(Quoted passage)
========================

In re Thompson
In re Thompson
Opinion of the Court
On December 14, 1960 William G. Thompson, a prisoner of the State of New Jersey by virtue of his conviction of crime in a Court thereof, filed with the Clerk of this Court a petition for a writ of habeas corpus, and deposited with said Clerk certain books and documents referred to as exhibits in the petition which has been referred to me for appropriate disposition.
The place of petitioner’s confinement is the New Jersey State Prison Farm at Rahway, New Jersey, and he is in the custody of Warren Pinto, the Superintendent of that institution.
The petition discloses that on January 23, 1957 petitioner was convicted in the Passaic County Court upon an indictment charging that on or about July 27, 1956, in the City of Paterson, New Jersey, he did maliciously and without lawful justification, with intent to cause and procure the miscarriage of a woman then pregnant with child, unlawfully use in and upon her an instrument and instruments and means unknown, as a consequence whereof the woman died. This offense is violative of the provisions of N.J.S.A. 2A:87-1. Upon this conviction petitioner was sentenced to imprisonment for a term of not less than 12 nor more than 15 years. Subsequently the petitioner was convicted of the additional crime of conspiracy, an offense proscribed by N.J.S.A. 2A:98-1, for which he was sentenced to a term of from 2 to 3 years, to be served concurrently and retroactively with the sentence imposed upon him for the prior conviction. He has completed his service of the second sentence (from which he never appealed), but is still serving the prior sentence.
Petitioner further represents that he appealed his conviction on the abortion charge to the Appellate Division of the Superior Court of New Jersey, which reversed the judgment of the Passaic County Court. See State v. Thompson, App. Div.1959, 56 N.J.Super. 438, 153 A.2d 364. From this appellate reversal the State appealed to the New Jersey Supreme Court, which reversed the Appellate Division. See State v. Thompson, 1960, 31 N.J. 540, 158 A.2d 333. On March 28, 1960, the Supreme Court of New Jersey denied a rehearing. Copies of briefs and appendices in the appellate proceedings in both of the State courts have been furnished to me by the petitioner for perusal, and have been carefully examined.

========================

(Recorded data)
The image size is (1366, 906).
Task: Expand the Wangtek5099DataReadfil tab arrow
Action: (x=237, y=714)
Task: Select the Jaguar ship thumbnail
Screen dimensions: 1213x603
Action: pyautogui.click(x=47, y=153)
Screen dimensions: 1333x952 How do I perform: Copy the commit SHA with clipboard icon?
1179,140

========================

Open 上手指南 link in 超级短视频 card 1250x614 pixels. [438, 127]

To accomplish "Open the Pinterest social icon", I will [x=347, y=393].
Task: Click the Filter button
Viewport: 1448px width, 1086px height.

========================

(Problems to solve)
1. List every full calendar date (month, day, and year) that appears in the court opinion.
2. From the court opinion, extract word for word the part that opens with the words containing "The place of" and closes with "of that institution.".
3. According to the court opinion, what prison term did the petitioner receive for the conviction in the Passaic County Court?

(Answers given)
1.
December 14, 1960
January 23, 1957
July 27, 1956
March 28, 1960

2.
The place of petitioner’s confinement is the New Jersey State Prison Farm at Rahway, New Jersey, and he is in the custody of Warren Pinto, the Superintendent of that institution.

3. He was sentenced to a term of not less than 12 nor more than 15 years.